I respectfully dissent.
The majority opinion seizes upon the phrase “reviewable on appeal” to judicially enlarge upon the exceptions to the divestiture of jurisdiction specifically enumerated by the legislature. To adopt the interpretation of the majority creates a “confusion of proper forums” which the legislature obviously intended to avoid by listing the specific actions the trial court could entertain after an appeal is perfected.
Enough uncertainty exists among lawyers and even my colleagues on this bench over what issues fall with the supervisory jurisdiction or appellate jurisdiction of this court. The majority opinion compounds this confusion by compelling the attorney to make a determination of what is “reviewable on appeal” to ascertain the proper forum for the relief which he seeks and alternatively could result in the filing of identical pleadings in both forums (out of an abundance of caution) in order to avoid the *951possible loss of some right. Procedural uncertainty breeds delay, additional expense and in some instances the loss of substantial rights.
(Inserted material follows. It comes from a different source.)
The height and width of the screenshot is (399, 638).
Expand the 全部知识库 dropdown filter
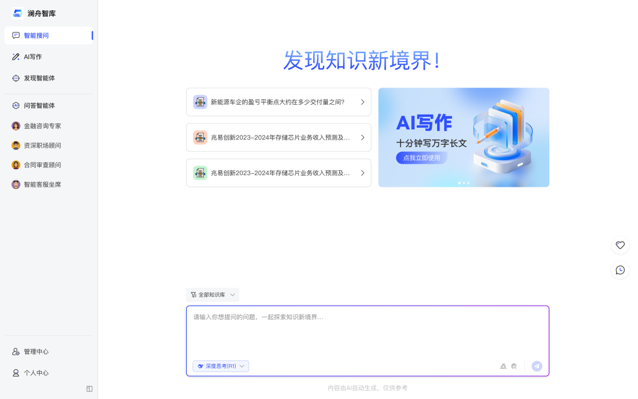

The majority opinion correctly points out that the 1964 and 1968 amendments to C.C.P. art. 2088 added “the jurisdiction of the trial court over all matters in the ease reviewable under the appeal is divested, and that of the appellate court attaches, on the timely filing of the appeal bond * * * It notes that the eight exceptions listed in the article are not in fact exceptions since they are not reviewable on appeal anyway. These observations tend to imply that the only purpose for the amendments was to qualify or limit the trial court’s loss of jurisdiction to those matters reviewable on appeal. If such be the case why the need to list the purported exceptions.
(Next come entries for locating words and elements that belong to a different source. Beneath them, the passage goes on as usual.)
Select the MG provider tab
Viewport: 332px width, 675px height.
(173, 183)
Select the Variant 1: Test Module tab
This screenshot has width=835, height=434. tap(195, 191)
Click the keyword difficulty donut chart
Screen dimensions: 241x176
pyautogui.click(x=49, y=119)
A comparative analysis of the article pri- or to and subsequent to its amendment will reveal that the legislature deleted one of the three exceptions in the original article and added six additional exceptions in the amendment. This clearly indicates the legislative intent to grant post-appeal jurisdiction to the trial courts of these enumerated proceedings.
What prompted the insertion of the phrase “reviewable under the appeal” is locked within the undisclosed knowledge of the enactors. However it would be somewhat anomalous to reason the legislature by amendment conferred jurisdiction on the trial court over all matters not reviewable on appeal and then simultaneously declare that the trial courts retain jurisdiction over certain enumerated proceedings, which are themselves nonreviewable on appeal.
Whatever its shortcomings may be, C.C.P. art. 2208 as amended is an explicit, concise and exclusive declaration of the specific proceedings over which the trial courts have post-appeal jurisdiction. Any enlargement or qualification of these actions should be forthcoming from the legislature.
For these reasons, I respectfully dissent.